[Collection entries]
— Begin —
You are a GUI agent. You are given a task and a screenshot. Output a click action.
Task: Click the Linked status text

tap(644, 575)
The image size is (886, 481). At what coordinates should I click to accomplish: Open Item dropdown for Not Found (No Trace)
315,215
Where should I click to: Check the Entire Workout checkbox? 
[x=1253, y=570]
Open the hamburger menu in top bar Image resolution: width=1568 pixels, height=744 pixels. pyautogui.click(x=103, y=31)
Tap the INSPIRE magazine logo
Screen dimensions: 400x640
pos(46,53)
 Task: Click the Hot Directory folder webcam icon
— End —
# [Objective]
Rewrite the data from the line containing "Where should I" through the end of the data, both ends included, with "hamburger menu" swapped for "navigation menu" and everything else left unchanged.

# [Problem solution]
Where should I click to: Check the Entire Workout checkbox? 
[x=1253, y=570]
Open the navigation menu in top bar Image resolution: width=1568 pixels, height=744 pixels. pyautogui.click(x=103, y=31)
Tap the INSPIRE magazine logo
Screen dimensions: 400x640
pos(46,53)
 Task: Click the Hot Directory folder webcam icon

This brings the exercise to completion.